Fig. 3: miRNAs differentially expressed by T. muris infection regulate fibrosis.
figure 3

a Ingenuity pathway analysis was used to identify the top 16 enriched pathways of the mRNA targets of the faecal miRNAs differentially expressed on day 35 of chronic T. muris infection. Targets represent the number of mRNA targets of the differentially expressed miRNAs in each pathway. The mRNA targets were pre-filtered to only include those with a confidence level of ‘High predicted’ or ‘Experimentally observed’ prior to pathway analysis. P value is a result of Fisher’s exact test (right-tailed). bd 3T3 fibroblasts were cultured in TGF-β in the presence of 50 nM of negative control miRNA (miR-ctrl), miR-29a mimic or inhibitor, miR-200c mimic or inhibitor, or miR-26b mimic or inhibitor for 36 h. b RNA was harvested and the expression of Col1 quantified by qPCR relative to the expression in the untreated untransfected cells in each biological replicate. Expression levels were normalised to Gapdh using the ∆∆CT method. Statistical significance was calculated by one-way ANOVA with Geisser-greenhouse correction and Dunnet’s multiple comparisons test. The mean and SD are displayed. n = 3 or n = 4 biological replicates for each condition. c Transfected fibroblasts were fixed after 36 h, stained for collagen I (yellow) and a nuclear stain (blue) and imaged by confocal microscopy using a 63x oil immersion objective. Scale bars are 50 µm. d Luminex cytokine profiling of fibroblast cell culture supernatant after 36 h of TGF-β treatment and transfections. Statistical analysis is a result of a one-way ANOVA with Holm–Šídák’s multiple comparisons test. The mean and SD are displayed. n = 3 biological replicates for each condition.

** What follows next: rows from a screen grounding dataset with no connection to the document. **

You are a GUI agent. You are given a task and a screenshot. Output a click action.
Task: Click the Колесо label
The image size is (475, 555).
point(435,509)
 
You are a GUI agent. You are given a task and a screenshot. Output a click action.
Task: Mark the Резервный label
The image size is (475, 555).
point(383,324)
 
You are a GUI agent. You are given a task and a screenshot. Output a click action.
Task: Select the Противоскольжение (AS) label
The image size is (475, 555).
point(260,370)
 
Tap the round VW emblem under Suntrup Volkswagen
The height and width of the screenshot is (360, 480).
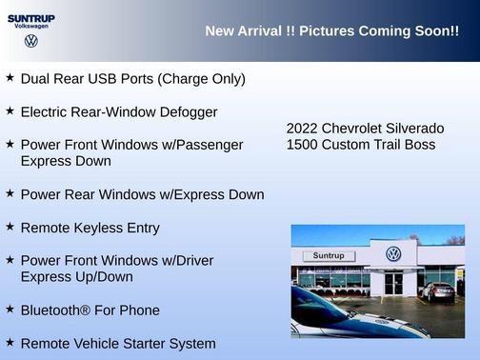[31, 41]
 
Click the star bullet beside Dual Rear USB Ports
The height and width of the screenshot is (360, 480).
[10, 77]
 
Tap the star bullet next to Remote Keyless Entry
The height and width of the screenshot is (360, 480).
[10, 227]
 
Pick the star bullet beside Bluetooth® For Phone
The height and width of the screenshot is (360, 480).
[10, 309]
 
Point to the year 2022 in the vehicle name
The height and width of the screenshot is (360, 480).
[302, 129]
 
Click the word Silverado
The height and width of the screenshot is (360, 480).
[413, 129]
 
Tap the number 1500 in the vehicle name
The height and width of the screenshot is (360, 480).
[302, 145]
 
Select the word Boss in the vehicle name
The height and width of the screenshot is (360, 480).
[418, 145]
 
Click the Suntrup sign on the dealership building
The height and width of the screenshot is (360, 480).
[329, 256]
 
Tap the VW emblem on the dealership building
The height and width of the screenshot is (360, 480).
[393, 254]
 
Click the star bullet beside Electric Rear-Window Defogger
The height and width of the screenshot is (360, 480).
[10, 110]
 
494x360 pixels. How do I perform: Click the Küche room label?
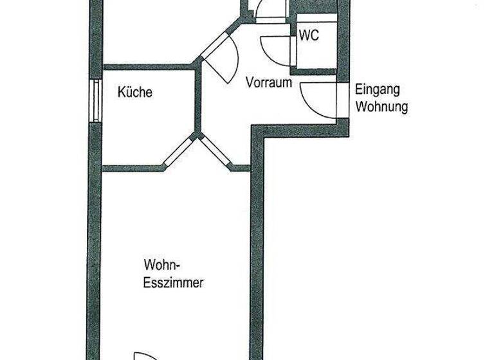135,93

Differentially expressed miRNAs increase collagen in fibroblasts

Fibroblasts are key effector cells in fibrosis that undergo conversion to pro-fibrotic myofibroblasts when stimulated by TGF-β32. To further understand the functional consequences of the T. muris-induced miRNA changes in fibrosis, the top three most differentially expressed miRNAs at day 35 (miR-26b, miR-29a and miR-200c) were transfected into TGF-β stimulated 3T3 fibroblasts in vitro. Changes in the expression of the myofibroblast markers alpha-smooth muscle actin (α-SMA, encoded by Acta2 gene) and collagen I (encoded by Col1 gene) were assessed at both the transcript and protein levels33. A Cy3-labelled negative control miRNA (miR-ctrl) was used to account for any possible effects of the transfection process itself.

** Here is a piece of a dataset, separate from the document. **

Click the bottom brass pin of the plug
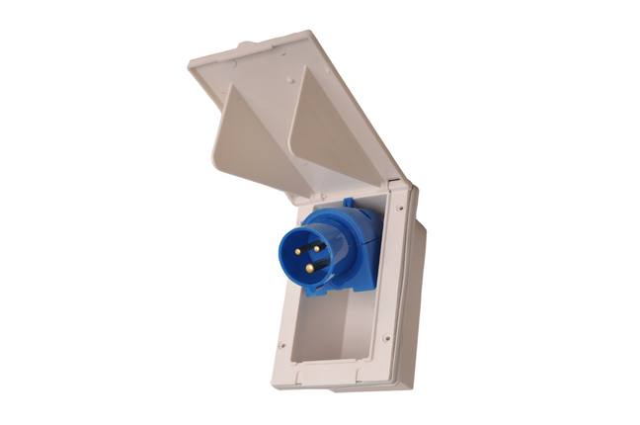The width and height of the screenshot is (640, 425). pos(309,267)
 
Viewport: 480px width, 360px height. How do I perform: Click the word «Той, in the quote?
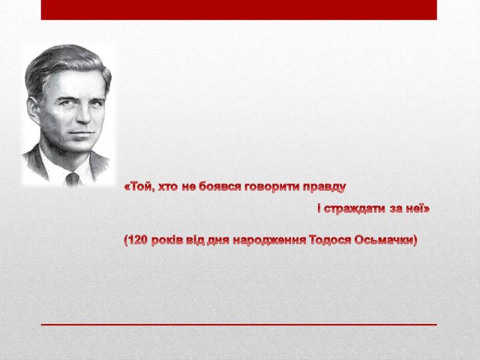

The transfection of miR-29a or miR-200c resulted in striking changes in Col1 expression (Fig. 3b). The miR-29a mimic inhibited Col1 expression in TGF-β treated 3T3 fibroblasts, and conversely the miR-29a inhibitor led to a 13-fold increase in Col1 expression. An opposing phenotype was observed for miR-200c, where the addition of the mimic induced a significant upregulation of Col1 expression (Fig. 3b). The changes in Col1 expression were also confirmed at the protein level with confocal microscopy (Fig. 3c). The miRNA mimics and inhibitors for these three miRNAs did not significantly influence Acta2 expression compared to the miR-ctrl transfected cells (Supplementary Fig. 5). This suggests that the miRNA-induced changes in collagen production within fibroblasts may be independent of myofibroblast formation in this context.

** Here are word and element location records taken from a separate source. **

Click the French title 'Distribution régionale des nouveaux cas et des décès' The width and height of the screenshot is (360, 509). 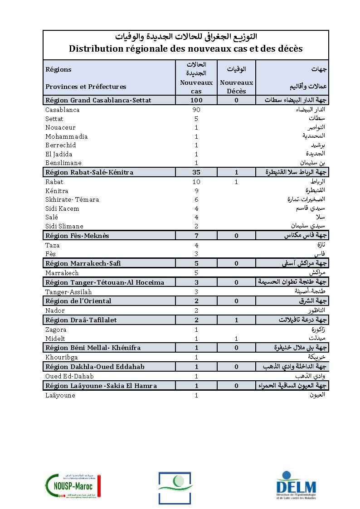(185, 48)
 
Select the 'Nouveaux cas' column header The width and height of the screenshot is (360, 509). (196, 87)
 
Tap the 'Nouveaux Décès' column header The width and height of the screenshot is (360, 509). (236, 87)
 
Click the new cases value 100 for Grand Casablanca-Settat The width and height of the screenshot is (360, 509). (196, 100)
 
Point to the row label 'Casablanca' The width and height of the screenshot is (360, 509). (63, 110)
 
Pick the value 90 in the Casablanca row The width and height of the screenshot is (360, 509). (196, 110)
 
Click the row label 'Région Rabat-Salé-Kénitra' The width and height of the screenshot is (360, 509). (89, 172)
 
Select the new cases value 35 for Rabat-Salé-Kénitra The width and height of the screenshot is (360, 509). (196, 172)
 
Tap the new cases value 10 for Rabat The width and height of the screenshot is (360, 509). (196, 182)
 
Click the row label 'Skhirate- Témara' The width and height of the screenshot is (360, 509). (72, 199)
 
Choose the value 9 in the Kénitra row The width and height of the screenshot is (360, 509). (196, 191)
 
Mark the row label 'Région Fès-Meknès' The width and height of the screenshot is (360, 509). (77, 236)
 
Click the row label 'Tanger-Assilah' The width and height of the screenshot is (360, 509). (68, 292)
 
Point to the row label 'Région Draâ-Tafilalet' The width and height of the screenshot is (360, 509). (81, 320)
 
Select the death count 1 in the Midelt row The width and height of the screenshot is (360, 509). (236, 339)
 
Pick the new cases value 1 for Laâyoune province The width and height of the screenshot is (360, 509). (196, 395)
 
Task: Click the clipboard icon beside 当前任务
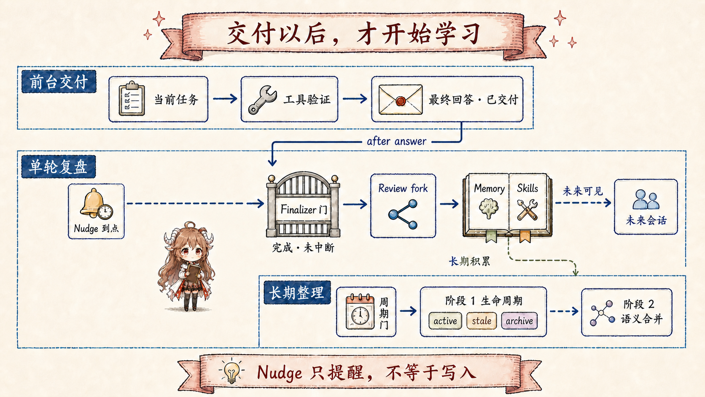132,99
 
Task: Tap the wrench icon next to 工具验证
262,100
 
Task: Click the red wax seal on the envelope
400,101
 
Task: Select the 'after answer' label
396,141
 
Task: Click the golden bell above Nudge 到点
92,203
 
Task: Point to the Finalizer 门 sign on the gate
304,209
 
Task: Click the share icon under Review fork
403,214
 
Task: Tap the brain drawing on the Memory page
488,208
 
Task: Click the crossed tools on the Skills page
527,209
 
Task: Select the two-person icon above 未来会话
646,200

In parallel to the experiments described above, cytokines present in the cell culture supernatant from the transfected fibroblasts were profiled by Luminex analysis. These analyses revealed that the addition of the miR-200c mimic significantly decreased the production of the Th2-priming cytokine, C-C motif chemokine ligand 2 (CCL2) by over 40%, while inducing the production of the Treg polarising cytokine, leukaemic inhibitory factor (LIF) (Fig. 3d)34,35,36. Taken together we show that decreased miR-29a and increased miR-200c expression in chronic infection are associated with increased collagen production, a key feature of fibrosis. In addition, we predict that increased miR-200c could also alter the immune response through the regulation of T cell polarisation via CCL2 and LIF.

Evidence of fibrosis in the caecum in T. muris infection

After demonstrating the differential expression of miRNAs involved in fibrosis and collagen production, we went on to examine the presence of fibrosis in vivo following T. muris infection. We used Hyperion® imaging mass cytometry to characterise pathology, which combines cutting-edge time-of-flight cytometry technology with immunohistochemical staining. Sections of caecum tissue obtained from healthy C57BL/6 and T. muris-infected mice were assessed with a panel of fibrosis markers (Fig. 4a). Extensive remodelling was observed in infected tissue, with a pronounced increase in the expression of hyaluronan (yellow), a glycosaminoglycan regulated by TGF-β and associated with fibrosis in several diseases including IBD37,38. In contrast, hyaluronan expression was faint in naïve tissue, and the crypts were predominantly covered with collagen VI (blue). Heparan sulphate (magenta) is a key structural component of the extracellular matrix that modulates signalling by fibrosis regulators, such as TGF-β and bone morphogenic proteins39,40. A discernible layer of heparan sulphate was evident at the base of the crypts in tissue from chronic infection, in contrast to the naïve tissue (Fig. 4a and Supplementary Fig. 6).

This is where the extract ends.